[Collected data entries]

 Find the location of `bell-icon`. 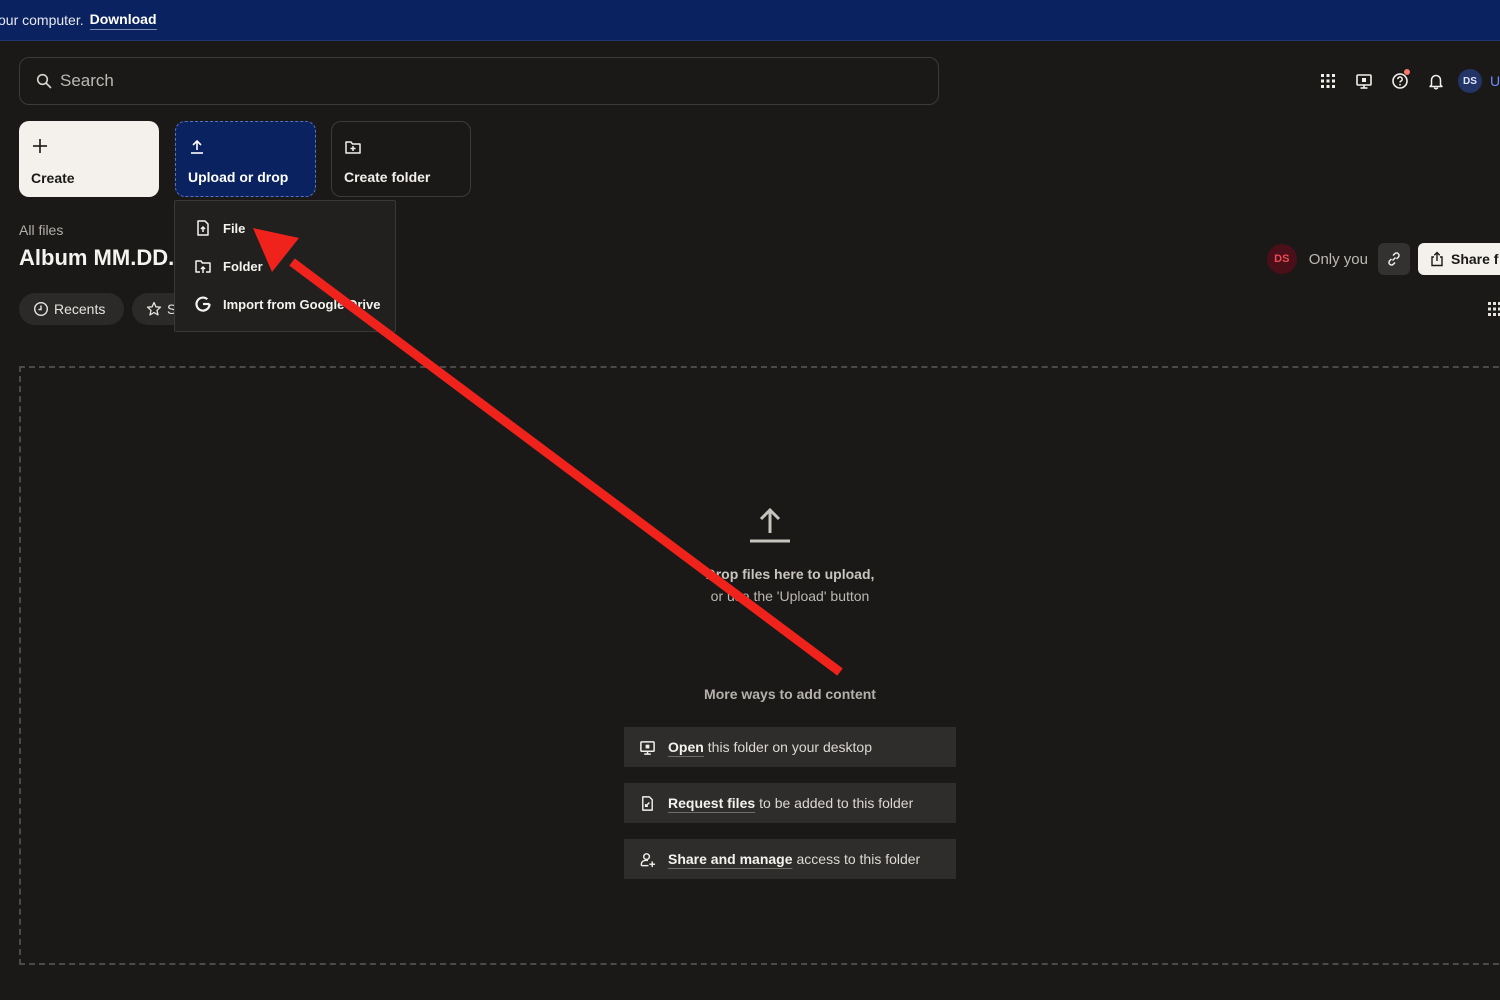

bell-icon is located at coordinates (1436, 82).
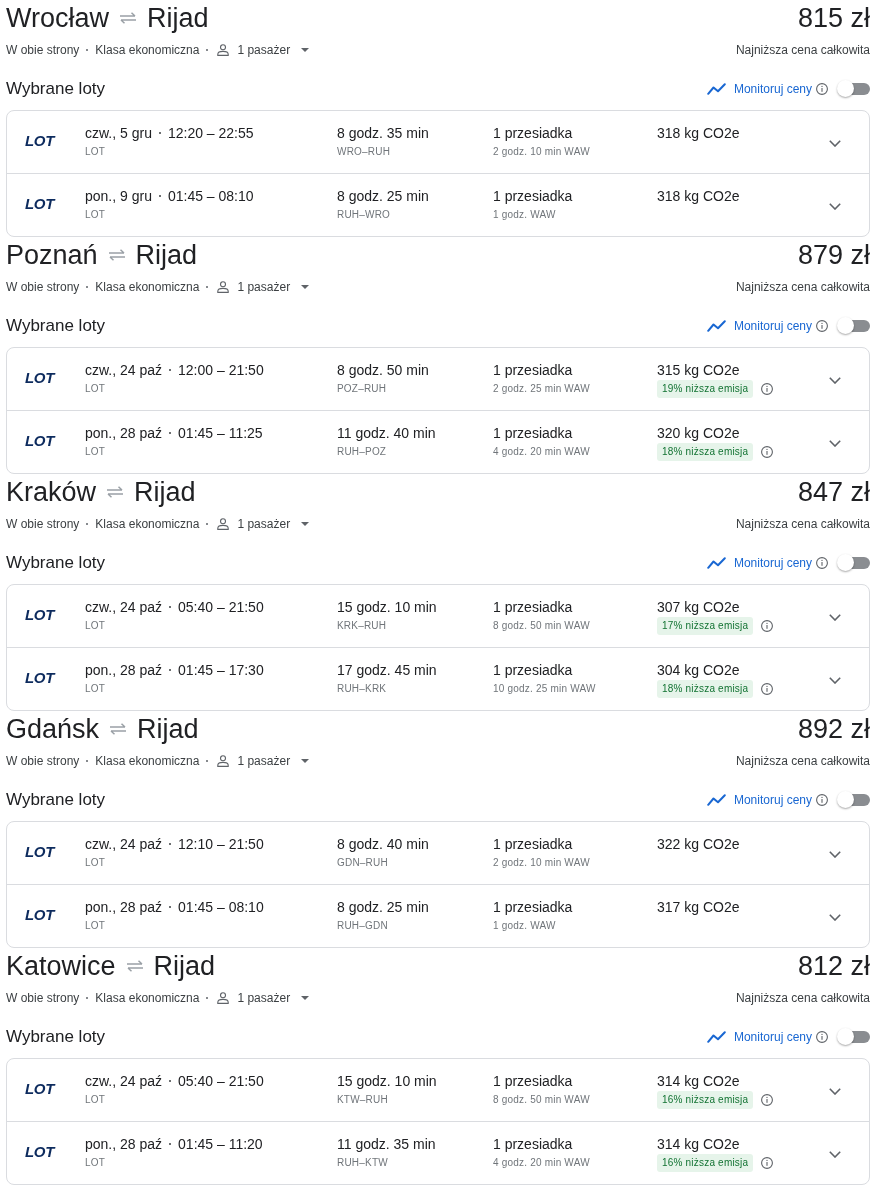  Describe the element at coordinates (118, 196) in the screenshot. I see `flight-date: pon., 9 gru` at that location.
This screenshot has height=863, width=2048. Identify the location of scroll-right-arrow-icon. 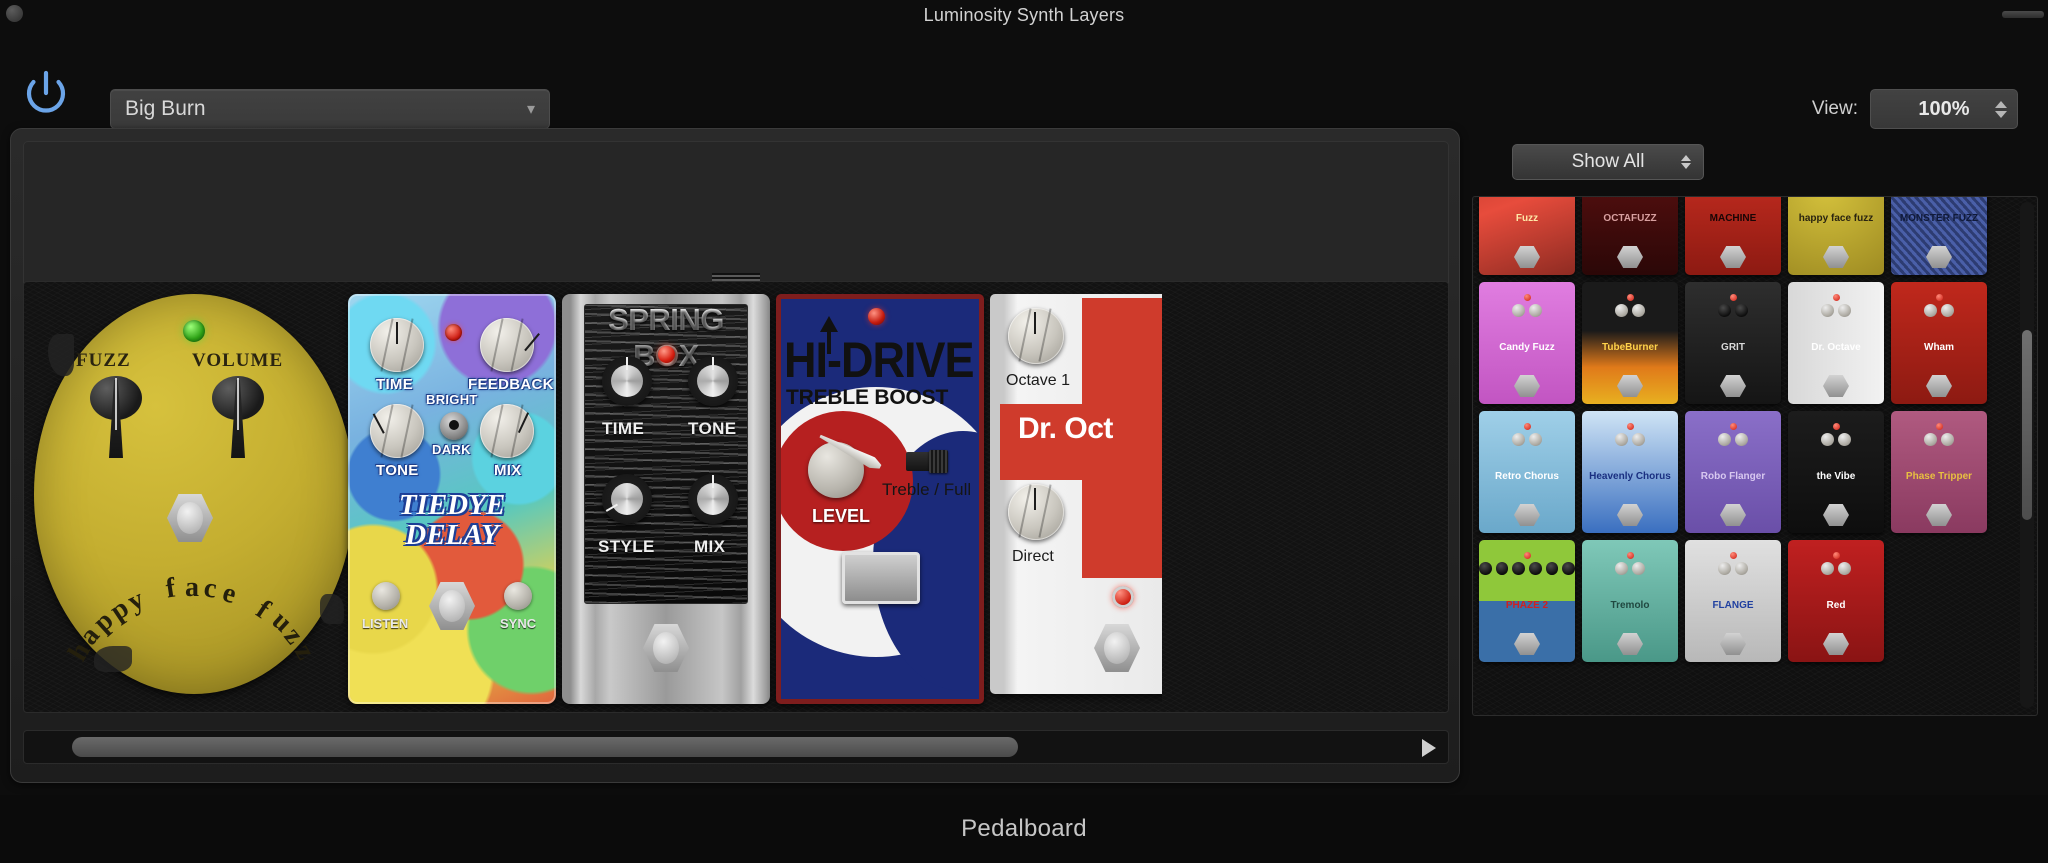
(1429, 748).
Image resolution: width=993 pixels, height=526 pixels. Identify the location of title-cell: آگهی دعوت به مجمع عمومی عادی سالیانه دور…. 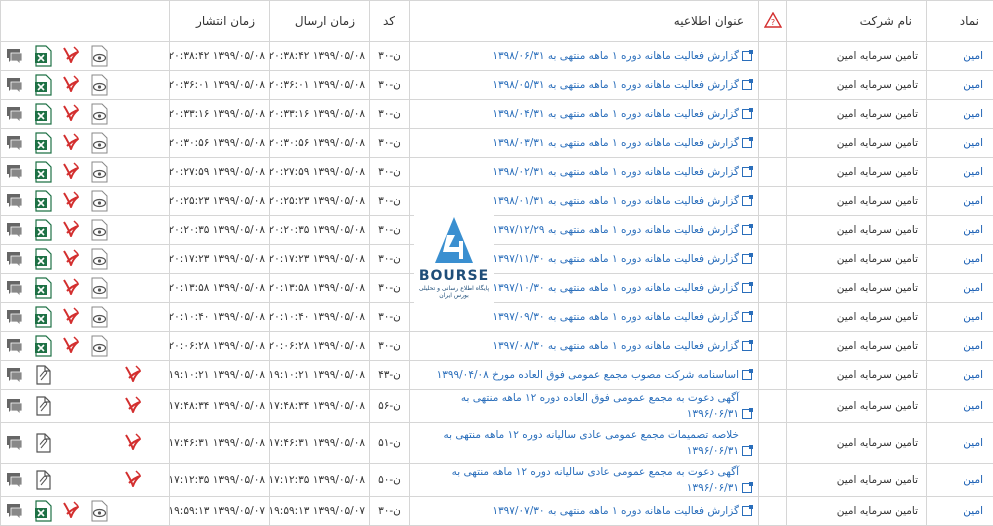
(584, 480).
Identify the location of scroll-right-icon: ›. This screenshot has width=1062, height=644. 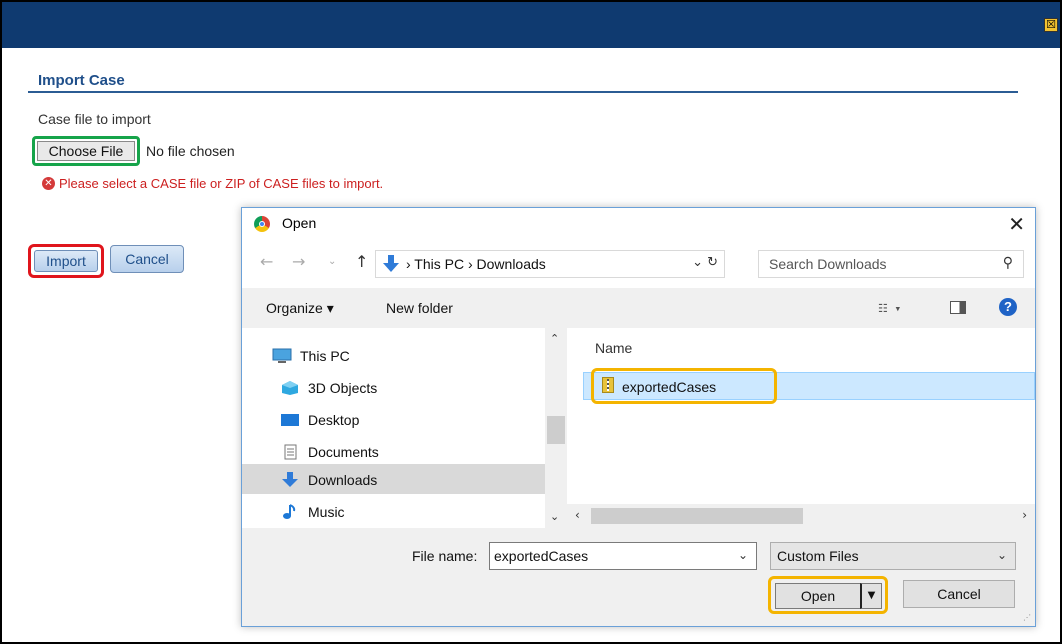
(1024, 515).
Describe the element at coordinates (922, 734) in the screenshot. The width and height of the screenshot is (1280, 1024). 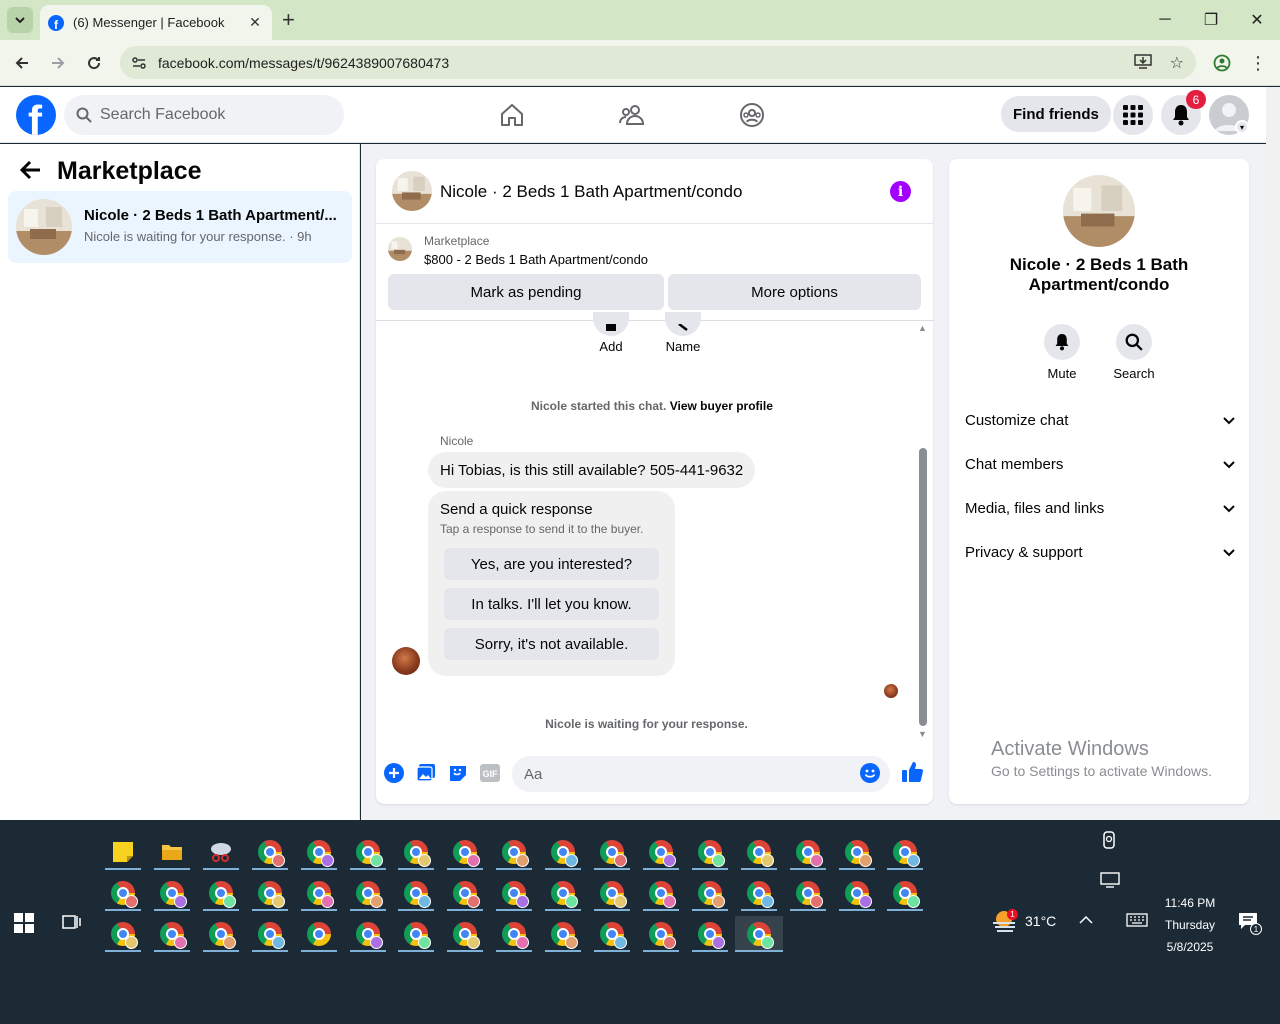
I see `scroll-down-icon: ▼` at that location.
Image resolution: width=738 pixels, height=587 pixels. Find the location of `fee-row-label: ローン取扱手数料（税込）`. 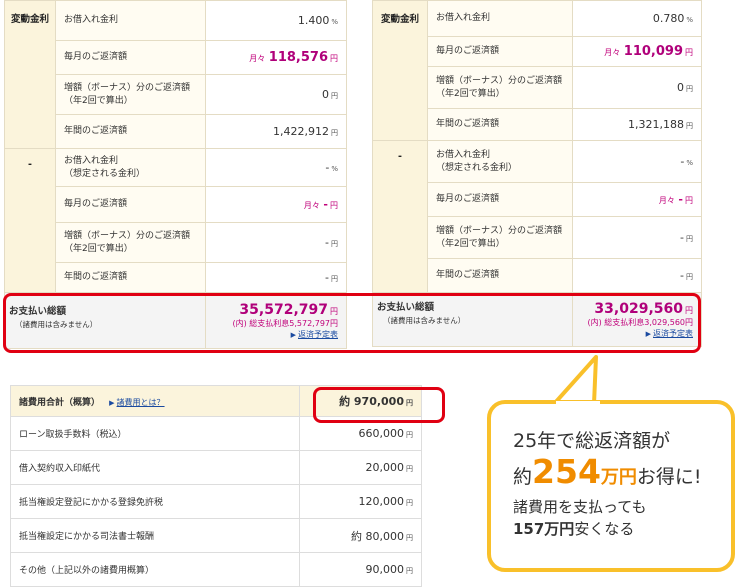

fee-row-label: ローン取扱手数料（税込） is located at coordinates (155, 434).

- [TASK PROMPT]:
Update all of the lines above by replacing "Identify the location of" with "Locate" wherever it appears, keeping everything else the same. Omit the pictures from your answer.

- [YOUR SOLUTION]:
 Find the location of `bell-icon`. 

bell-icon is located at coordinates (1436, 82).
  Describe the element at coordinates (118, 196) in the screenshot. I see `flight-date: pon., 9 gru` at that location.
This screenshot has height=863, width=2048. Locate scroll-right-arrow-icon. 
(1429, 748).
Image resolution: width=993 pixels, height=526 pixels. Locate title-cell: آگهی دعوت به مجمع عمومی عادی سالیانه دور…. 
(584, 480).
Locate scroll-right-icon: ›. This screenshot has width=1062, height=644. 
(1024, 515).
Describe the element at coordinates (922, 734) in the screenshot. The width and height of the screenshot is (1280, 1024). 
I see `scroll-down-icon: ▼` at that location.
Image resolution: width=738 pixels, height=587 pixels. Find the location of `fee-row-label: ローン取扱手数料（税込）`. 

fee-row-label: ローン取扱手数料（税込） is located at coordinates (155, 434).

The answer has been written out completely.